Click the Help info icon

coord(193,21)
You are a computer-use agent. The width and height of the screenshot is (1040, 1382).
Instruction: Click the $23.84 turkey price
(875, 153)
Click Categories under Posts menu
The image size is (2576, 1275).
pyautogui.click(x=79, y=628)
---
## TO DO
The records above must be transcribed line for line, exactly.

## EXERCISE RESPONSE
Click the Help info icon

coord(193,21)
You are a computer-use agent. The width and height of the screenshot is (1040, 1382).
Instruction: Click the $23.84 turkey price
(875, 153)
Click Categories under Posts menu
The image size is (2576, 1275).
pyautogui.click(x=79, y=628)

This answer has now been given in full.